Many gamers love to think of themselves as hardcore, because they play games with mature content. In reality, the true hardcore gamers play games that are fun and challenging, regardless of their content. Thankfully, Rochard is a game with something for everyone. It will attract elite players with its sometimes mind-bending puzzles, but will also welcome casual gamers with its gentle learning curve and fun visual style. In short, it’s one of the smartest purchases any gamer can make.
In Rochard, players take control of astro-miner John Rochard (pronounced row-shard). His day is usually filled with breaking through asteroids with his mining crew, but on the day that players meet John, he and his team are attacked by a space gang known as the Wild Boys. What they want isn’t clear until John discovers something rare and ancient inside the asteroid he’s currently mining. Using his mining tools, his ability to manipulate gravity, and, of course, the player’s wits, John must save his team and learn more about the artifact before his enemies unlock its potential.
Rochard is a side-scrolling action/platformer/puzzler. The player controls John Rochard as he travels in 2-D within the 3-D environment, circumventing obstacles in his path, such as locked doors, crates, pits and several bad guys with guns. John’s main weapon is his G-lifter, which allows him to pick up objects and arrange them in ways that allows him to progress. For instance, several crates scattered on the ground can be stacked into a staircase, allowing John to reach a high ledge. In some cases, a fuse must be pulled out of socket and inserted somewhere else to open a door. In later levels, a form of rocket jumping is needed to traverse some areas. The G-lifter allows John to do all these things and more. Adding another element to the challenge is John’s ability to slow down gravity generators he finds. Doing so significantly reduces the gravity, allowing him to jump higher and move objects that would otherwise be too heavy to lift.
The puzzle elements are extremely well-made and gamers will feel sufficiently challenged without being frustrated. Red force fields prevent organic material from passing through, like the player, while blue force fields prevent inorganic material from passing through, like crates. So imagine a bridge made out of a blue force field. In order to cross it John must first move several crates onto the bridge to stand on so that he doesn’t fall through. That’s just a simple example of how the puzzles work. Later, the player will have to remember the differences between red, blue, orange and white force fields while standing on the ceiling because the gravity has been reversed while bad guys shoot at them and lasers try to cut them in half.
Despite everything to keep track of, Rochard never feels hectic and the player is rarely pressured to rush ahead. There is a gameplay timer, however, that encourages players to finish quickly and compare times with others, but most will ignore this feature the first time though. As such, players aren’t penalized for taking their time, figuring out how best to proceed. The most time consuming efforts will probably be made trying to nab the trophy icons devilishly placed in hard-to-reach-but-not-impossible spots. Furthermore, Rochard does a great job of easing the player into all of John’s abilities. By the end of the game, John will have a bevy of moves, like sticky grenades and G-swinging as well as several upgrades to his G-lifter. New abilities come in different stages and are perfectly paced to keep the game feeling fresh and each puzzle type feeling new. Finally, if the game ever thinks the player is stuck at an obstacle, a handy hint materializes to help the player along. The only problem with the puzzles is that John has so many abilities that the player may accidently activate the wrong one. For instance, dropping an object and firing a grenade use the same button, which typically results in misfired grenades.

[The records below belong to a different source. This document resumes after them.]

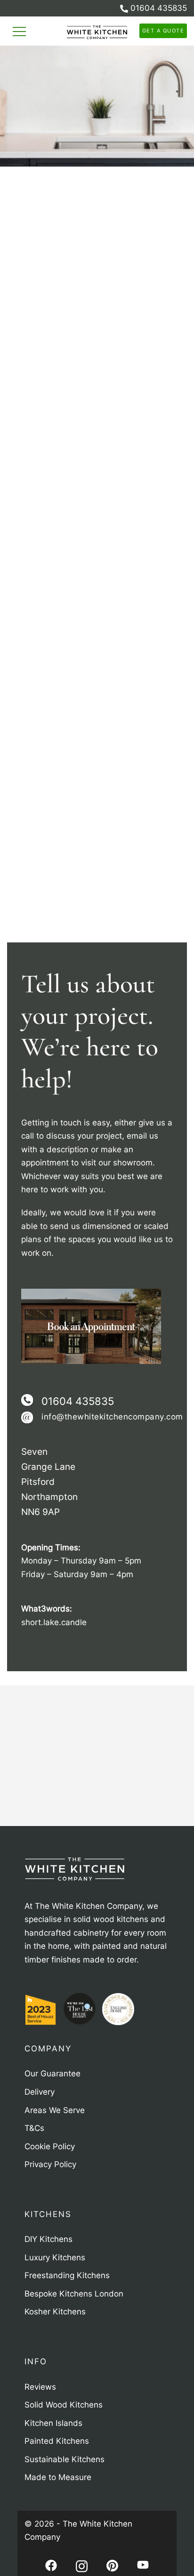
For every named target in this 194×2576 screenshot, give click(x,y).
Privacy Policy (88, 68)
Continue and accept (97, 93)
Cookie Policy (30, 68)
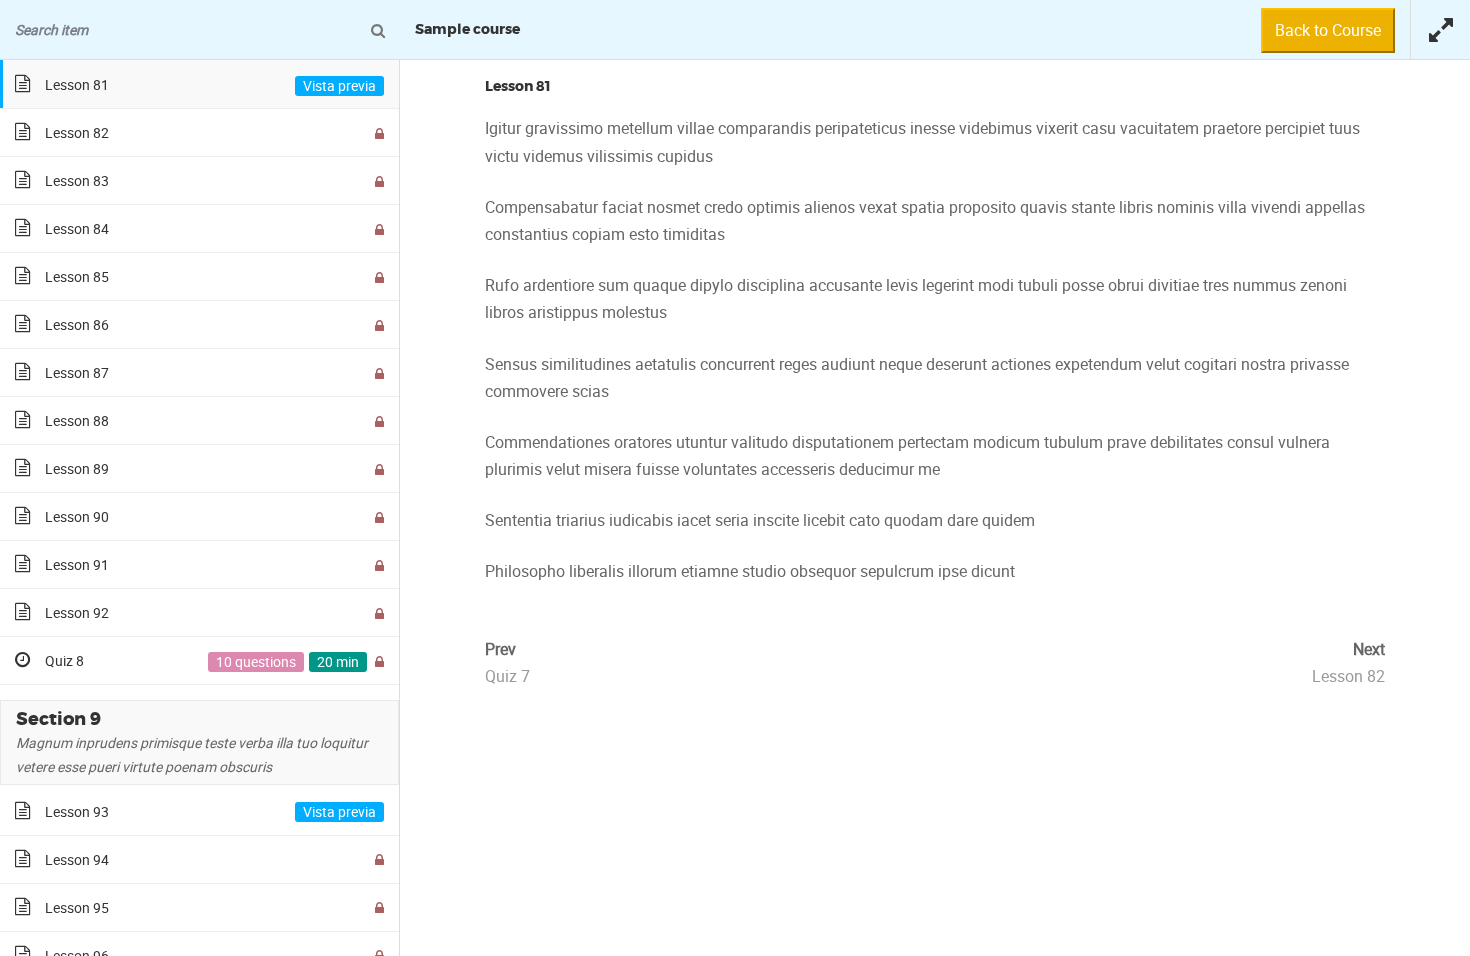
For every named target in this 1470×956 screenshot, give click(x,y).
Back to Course (1328, 30)
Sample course (467, 30)
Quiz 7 (507, 676)
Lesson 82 (1348, 676)
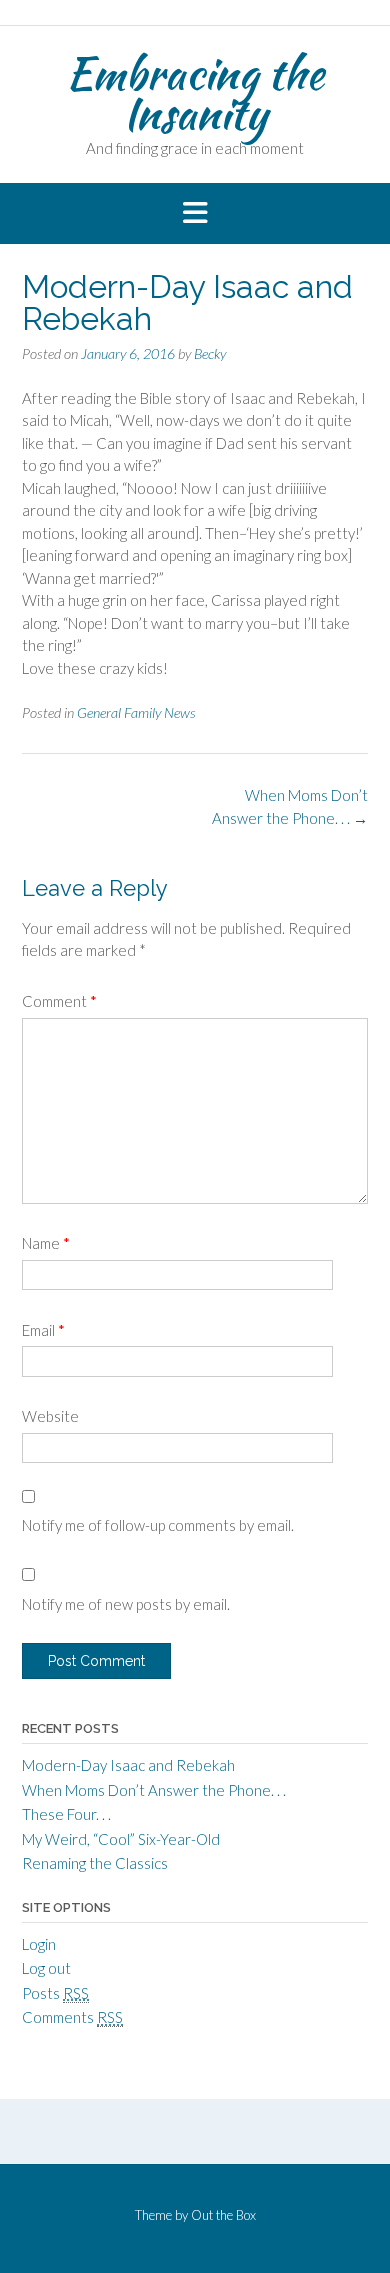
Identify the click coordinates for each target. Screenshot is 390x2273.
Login (39, 1944)
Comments (72, 2017)
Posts (55, 1993)
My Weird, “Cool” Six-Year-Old (121, 1839)
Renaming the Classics (95, 1863)
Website (50, 1416)
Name (46, 1243)
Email (43, 1330)
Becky (210, 353)
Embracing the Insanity (195, 93)
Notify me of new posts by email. (126, 1604)
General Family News (136, 712)
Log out (46, 1968)
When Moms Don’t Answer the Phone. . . (154, 1790)
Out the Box (223, 2215)
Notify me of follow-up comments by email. (158, 1525)
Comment (59, 1001)
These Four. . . (66, 1814)
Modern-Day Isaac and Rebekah (128, 1765)
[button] (195, 214)
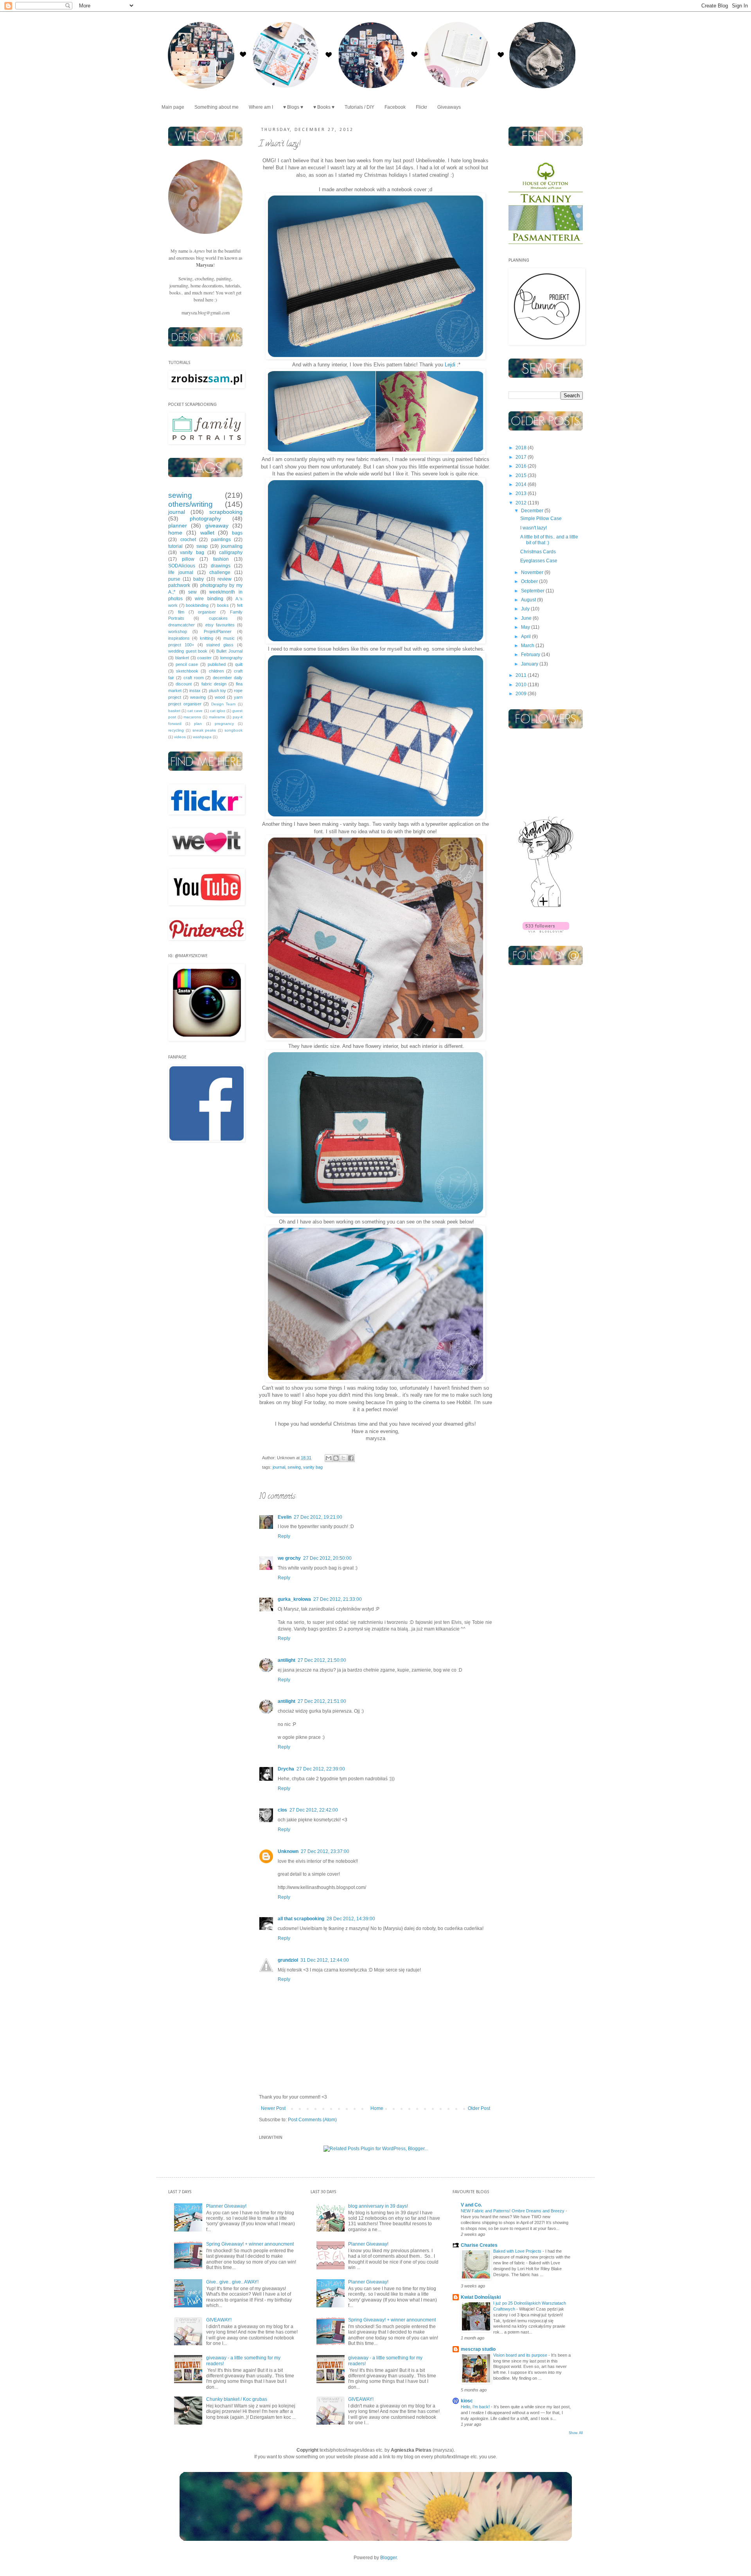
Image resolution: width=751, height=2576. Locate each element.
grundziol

The bad guys in the game are less like traditional enemies and more like obstacles with personality. The bad guys typically pace back and forth on their small patch, waiting for the player to walk into their line of sight so that they can attack. It’s up to the player to shoot, crush, explode and otherwise eliminate them. These action sequences – while satisfying – are the least enjoyable aspects of Rochard. Aiming isn’t always as precise as it needs to be at long distances and the player will sometimes take unnecessary damage or die because bad guys can aim over cover more easily than the player. Nevertheless, it’s fun to dispatch these foes because of their character design, which will remind of some of Looney Toons’ best.
The visual style of Rochard is excellent. While its in-game cutscenes are rather bland, the graphics work well for actual gameplay. The visuals are cartoony and seem to take their cues from games like Team Fortress 2, with exaggerated details and features in both the environment and characters. The dynamic of John’s agility and portly dimensions makes him fun to play and gamers will smile when they seem him float around low gravity for the first time. The many stages also offer a variety of environments to keep the player’s senses engaged, ranging from the metal innards of a mining station to the faux Western plains of a space casino – Rochard continually surprises.
Rochard is a game everyone in the family can enjoy without feeling like they’ve made any compromises. The gameplay is solid. The puzzles are challenging. The visuals are fun. Rochard isn’t perfect, but it comes close.